I think it is completely fine to have them walk home alone and be home alone. In fact, I think it's damaging to them to NOT allow this level of independence and driven by parental anxiety. However, do not allow completely unsupervised time with friends in your home and know where they are after school and who they are with. By middle school, a lot of shit can start to go down. Dumb antics with technology, experimenting with alcohol, experimenting with first steps of sexual exploration, inviting kids over who they don't know well at all. Your basic wheel of bad decision making. And yes, it could even be your kid and the friend you've known of hers forever. It's called puberty. |
| I hated being a latch key kid at that age. Three hours felt SO long. I didn’t want my kids to suffer. I pay for SACC through 6th grade. |
In most jurisdictions in the DMV, middle school starts in 6th grade so afterschool care provided by the school isn't a real option. You obviously live in Fairfax. Some have an afterschool program but literally a handful of kids attend and it's not anything robust or real. |
It's totally fine, yes kids can get up into things, but that's not all kids and even less likely to be in sixth grade. Set some rules, but if they have friends let them play/hang out. Kids get way to few chances to just be anymore. |
This is true, but in DCPS at least there are a wide variety of things the kids can sign up for on any given day, without having to pay for aftercare |
|
I think now and again it’s fine.
I think 3 hours a day every day is a lot personally. My kid was capable of being alone at that age but wouldn’t want to be every single day. Mine is 12 now and we still use a sitter once a week approx to drive her to an activity. |
Agree I wouldn't encourage it at your house or their house though where whatever they get up to you is your responsibility at the end of the day. Let them go to a park after school is my advice. Or give them small spending money and they can go get something to eat. This is what we did with our 6th grader and it was fine. By later middle school they lose interest in the wandering around after school and are busier usually with activities and homework. |
Our middle school has after care but it's only used by kids with significant intellectual disabilities. |
|
I have a daughter the same age. My main concern would be the walk home/traffic safety.

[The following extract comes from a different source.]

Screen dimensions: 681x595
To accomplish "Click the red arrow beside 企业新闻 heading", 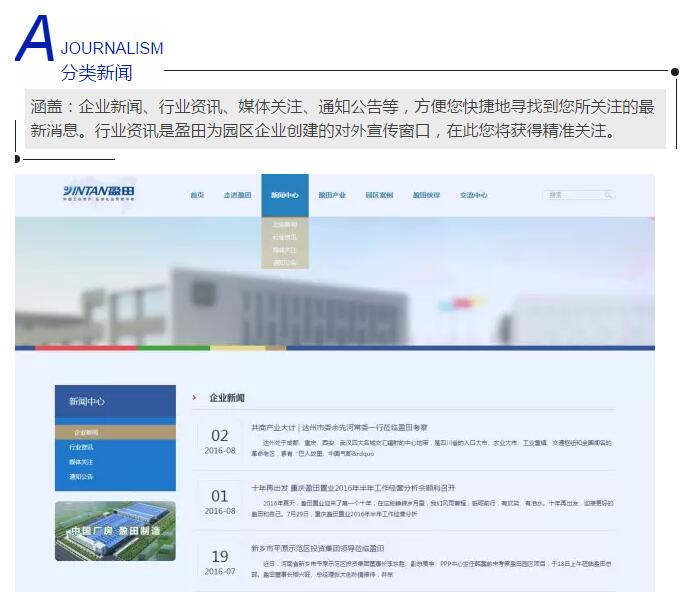I will tap(194, 398).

But also… does she not have any after school activities like sports, dance, or music lessons? How will she get to those? |
|
My son loved being able to come home on his own. I was able to change my work hours to earlier so he was only home by himself for about 1 to 1.5 hours. A few things we did to make it work
- had him practice unlocking the door. - went over rules of what he could and could not do. - went over what homes around us had adults that would likely be home in case of emergency. - allowed a cell phone. We may have put it off, but it helped. The first few days he face timed me while walking home. I think it made him feel “protected”. After that he would call or text if he had any problems. |
+1 hopefully even in late middle school they don't have too much homework and don't totally lose interests in unorganized fun. Kids need more of that in their lives imo. |
|
Latchkey kids usually grow up more rounded, better adjusted to tackling high school and especially college, as they learn some independence while they are still young.
Coddling kids and being over protective of them leads to neurotic, insecure, and constantly anxious adults. |
| I think it is good for independence, but for me 3 hours everyday is a little too much time alone at that age. I'd try to adjust schedules to see if it can be shorter or not daily. |
|
A lot of posts about independence and how they did it. I’d worry more about her quality of life. Go home alone every day. Sit in the house every day alone for three hours. Parents come home. Eat dinner. Get ready for bed. In the meantime kids are going to fun activities or riding bikes or hanging out with family.